Ormstad Heidi, Verkerk Robert, Amthor Karl-Friedrich, Sandvik Leiv
Faculty of Health Sciences, Buskerud and Vestfold University College, 3004, Drammen, Norway,
J Mol Neurosci. 2014;54(2):181-7. doi: 10.1007/s12031-014-0272-0. Epub 2014 Mar 25.

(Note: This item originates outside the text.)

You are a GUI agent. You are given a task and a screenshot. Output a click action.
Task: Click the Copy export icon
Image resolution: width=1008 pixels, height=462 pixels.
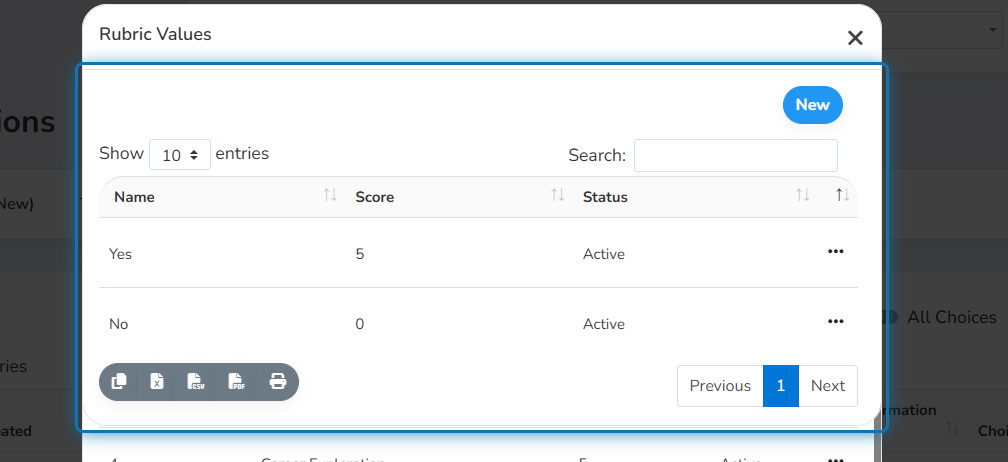[x=119, y=382]
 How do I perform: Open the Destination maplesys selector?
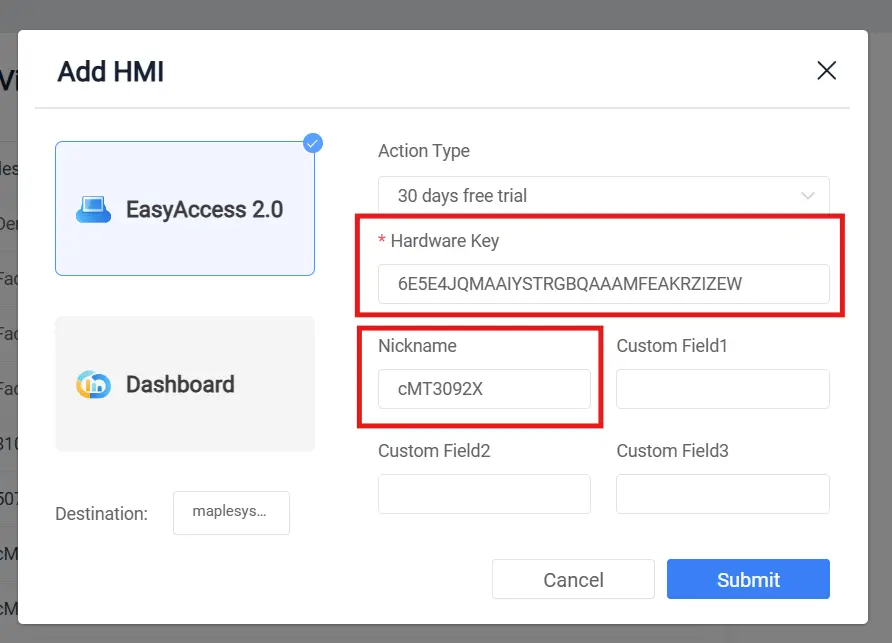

Many stroke survivors suffer from poststroke fatigue (PSF) and poststroke depression (PSD), indicating the importance of increasing the base of knowledge about the mechanisms underlying these sequelae. The primary aim of this study was to determine whether activation of the kynurenine (KYN) pathway predicts subsequent fatigue or depression in acute ischemic stroke (AIS) patients. Acute serum levels of 5-hydroxytryptamine (5-HT), tryptophan (TRP) catabolites (TRYCATs), and competing amino acids, as well as subsequent fatigue and depression, were measured in 45 stroke patients. TRP index [=100 × TRP / (tyrosine + valine + phenylalanine + leucine + isoleucine)] was significantly lower in patients with a Fatigue Severity Scale (FSS) score of ≥4 at 12 months than in those with an FSS score of <4 (p = 0.039). Furthermore, the serum level of kynurenic acid in the acute stroke phase was significantly higher in patients with an FSS of score ≥4 at 18 months than in those with an FSS score of <4 (p = 0.026). These findings indicate that stroke patients with PSF have a lower bioavailability of TRP for 5-HT synthesis in the brain in the acute stroke phase. However, they also appear to have greater neuroprotective potential in that phase. In contrast to PSF, no predictors of PSD were found. These findings together with those of previous studies suggest that the immune response and indoleamine 2,3-dioxygenase activation that follows AIS can predict PSF but not PSD.
许多中风幸存者患有中风后疲劳(PSF)和中风后抑郁(PSD),这表明增加对这些后遗症潜在机制的知识储备非常重要。本研究的主要目的是确定犬尿氨酸(KYN)途径的激活是否能预测急性缺血性中风(AIS)患者随后出现的疲劳或抑郁。对45名中风患者的急性血清中5-羟色胺(5-HT)、色氨酸(TRP)分解代谢产物(TRYCATs)、竞争性氨基酸水平以及随后出现的疲劳和抑郁情况进行了测量。疲劳严重程度量表(FSS)评分在12个月时≥4的患者,其TRP指数[=100×TRP / (酪氨酸 + 缬氨酸 + 苯丙氨酸 + 亮氨酸 + 异亮氨酸)]显著低于FSS评分<4的患者(p = 0.039)。此外,FSS评分在18个月时≥4的患者,其急性中风期犬尿酸的血清水平显著高于FSS评分<4的患者(p = 0.026)。这些发现表明,患有PSF的中风患者在急性中风期大脑中用于5-HT合成的TRP生物利用度较低。然而,在该阶段他们似乎也具有更大的神经保护潜力。与PSF不同,未发现PSD的预测因素。这些发现与先前研究的结果共同表明,AIS后发生的免疫反应和吲哚胺2,3-双加氧酶激活可预测PSF,但不能预测PSD。